To be technical, I would not consider myself a person with a disability, though I do have asthma. But lately, I have had a temporary disability, that being tendinitis. I have De Quervain's Tendintis, which is a painful, slow-recovery tendintis that runs alongside the thumb down the inside of the wrist. Basically anytime I use my thumb or wrist, it hurts.
It's from over-use; typing too much at work. It hurts when I type, open a door, lift something, wash a dish, when someone squeezes my hand, when I clap, when I brush my hair - it hurts. Anti-inflammatories and a big black ugly brace help me.
I've been getting sick of strangers approaching me. Friends, I don't mind. They know me. But strangers? That's just...rude. I swallowed it and politely told everyone for the first month and a half...but then I started to snap.
A security guard in the airport came up to me as I was reading a book, waiting for my parents to arrive. "What happened to your hand?"
"I don't think that's really your business. Do you ask people in wheelchairs why they are in wheelchairs? Do you say, 'What's wrong with your legs?'"
He awkwardly backed away, muttering something. I was seething.
Why do people need to know? My friends might be curious and concerned, but strangers - that's not their business.

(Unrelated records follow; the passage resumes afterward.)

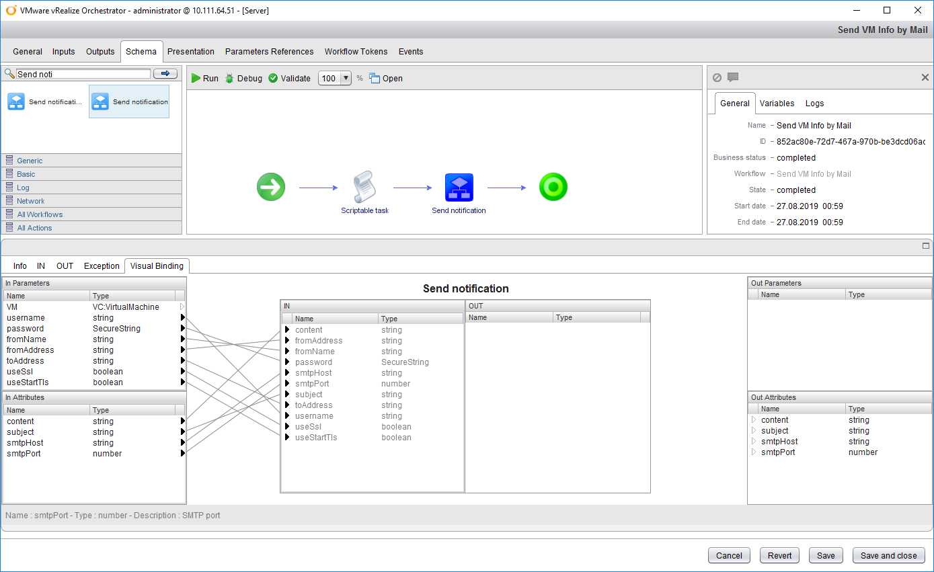This screenshot has height=572, width=934.
Task: Expand the All Workflows palette category
Action: (40, 214)
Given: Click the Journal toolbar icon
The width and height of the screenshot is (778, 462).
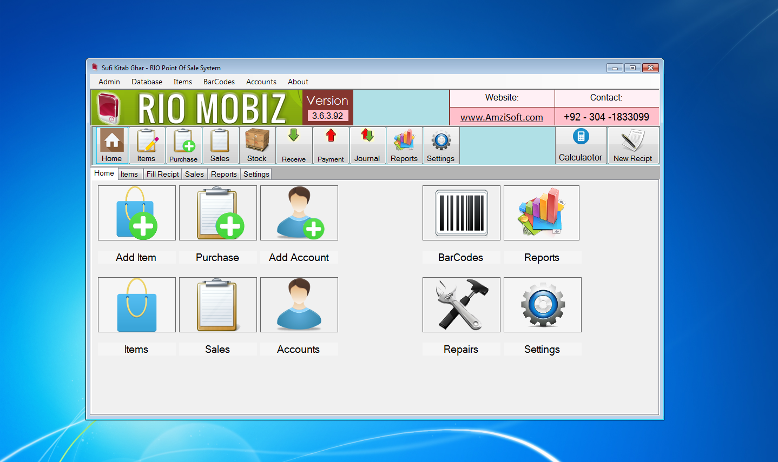Looking at the screenshot, I should pyautogui.click(x=367, y=145).
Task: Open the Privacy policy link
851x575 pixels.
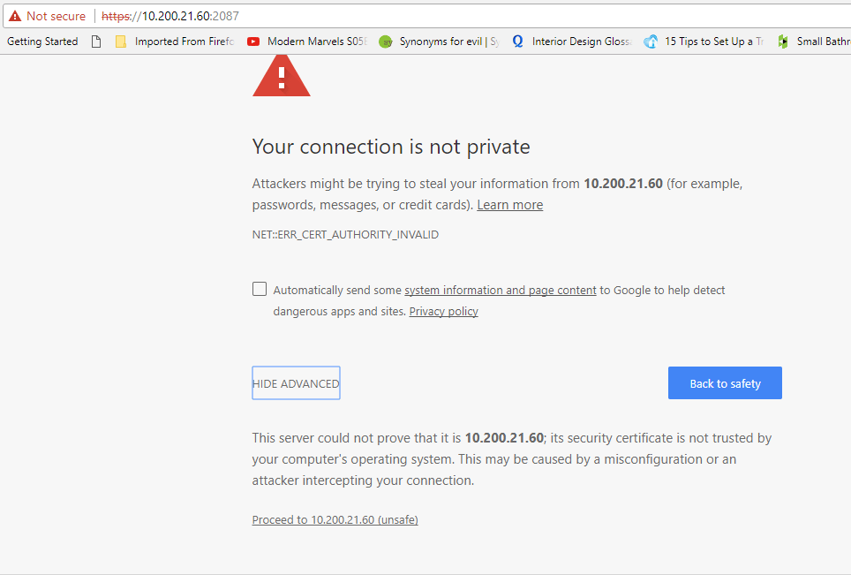Action: pyautogui.click(x=443, y=312)
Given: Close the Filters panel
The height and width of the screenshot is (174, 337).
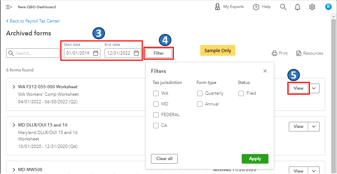Looking at the screenshot, I should coord(265,71).
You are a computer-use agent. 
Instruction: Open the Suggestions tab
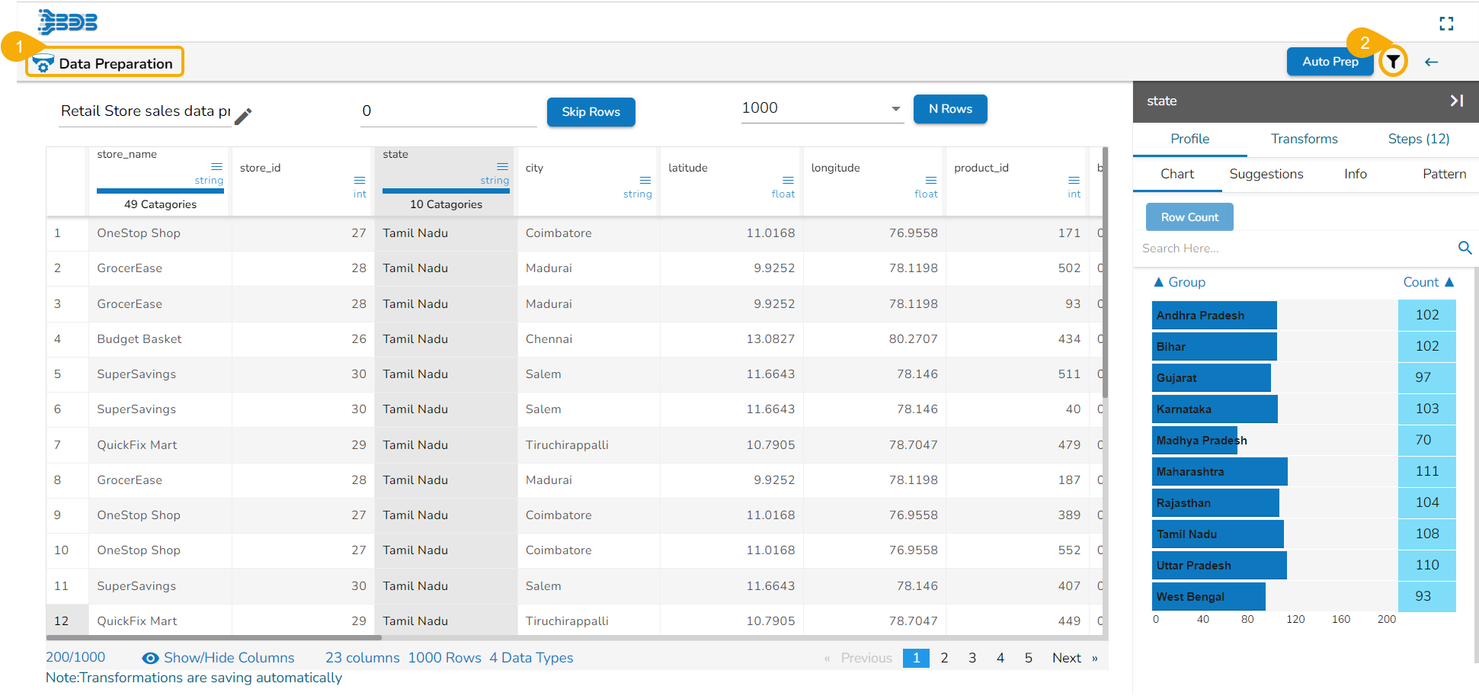[1266, 174]
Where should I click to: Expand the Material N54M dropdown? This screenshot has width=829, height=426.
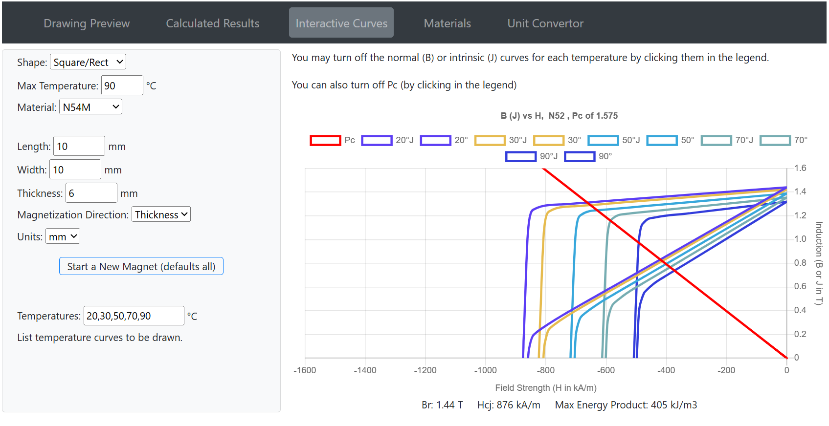pyautogui.click(x=90, y=107)
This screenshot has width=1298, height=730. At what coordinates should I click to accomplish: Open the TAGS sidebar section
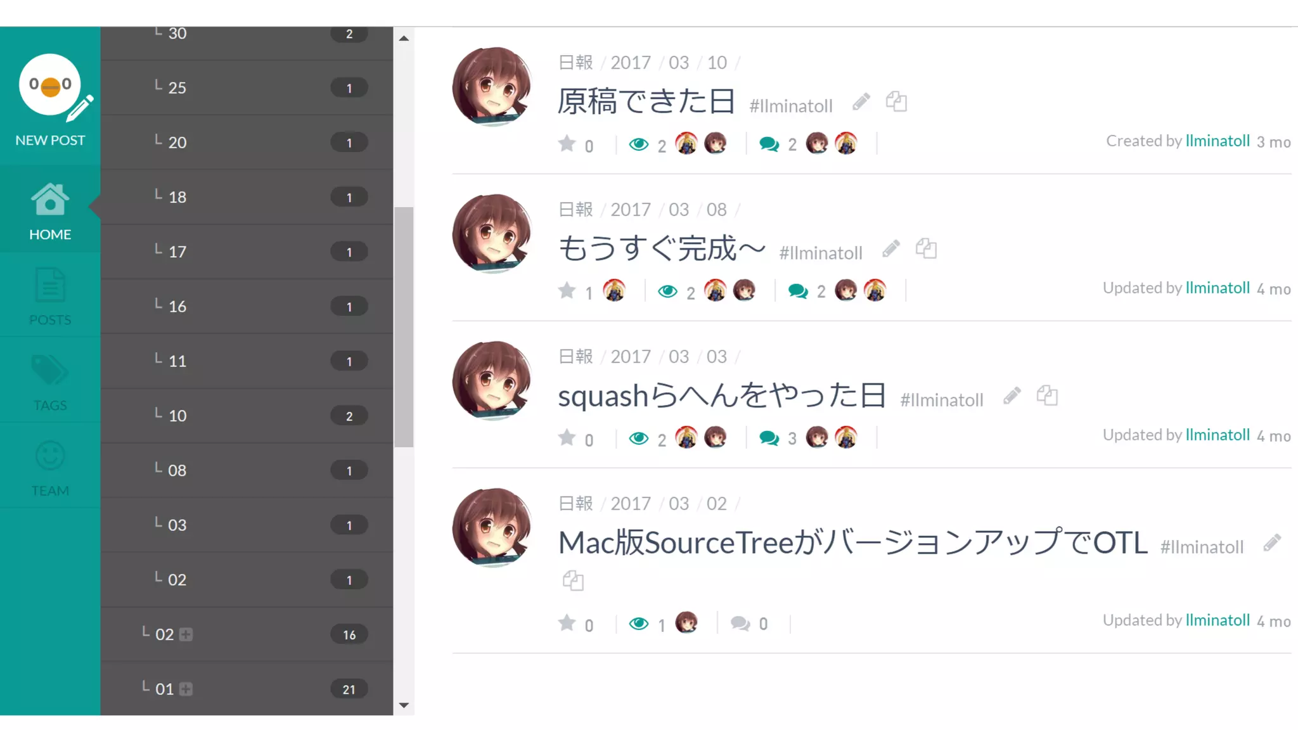tap(50, 381)
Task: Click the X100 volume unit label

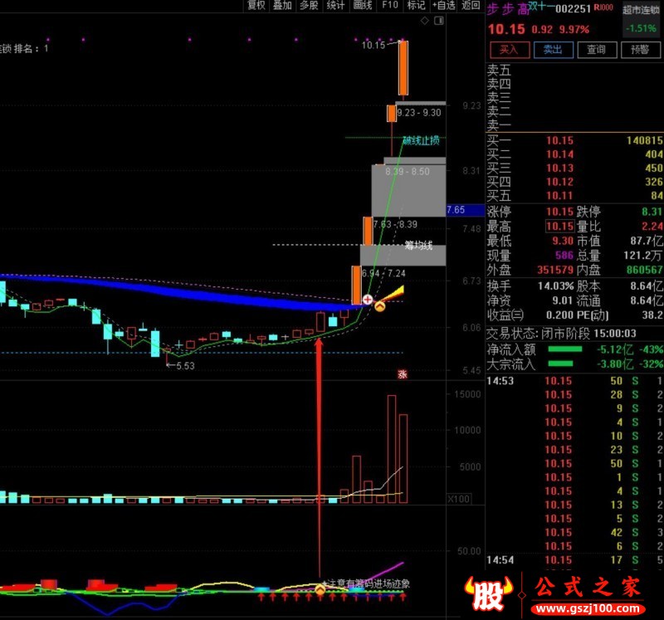Action: coord(459,499)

They're not a part of my life.
My mother told me I should say something rather xxx rated, which would have been a little shocking even for me to say. But as my mother and I recently were purchasing things at Lord & Taylor, the cashier felt the need to inquire, "What happened?" Not - "Are you okay?" "Do you have pain holding that - should I rearrange this?" - but "I'm nosy and want to know what's going on." Probably she sees it as she's trying to make polite conversation.
"Oh," I said breezily, watching her layer tissue paper around the delicate lacy pastel green bra. "I punched someone in the face."
She seemed a little shocked. "Uh..."
I meant to say, "I'm kidding," but somehow didn't.
"Oh, he was a jerk, he deserved it."
My mom and I walked out of the store, giggling. Oh, but if they just kept to themselves...I really don't want to explain multiple times what is wrong with me, what I am doing about it, what the prognosis is. If there isn't a reason for asking, don't.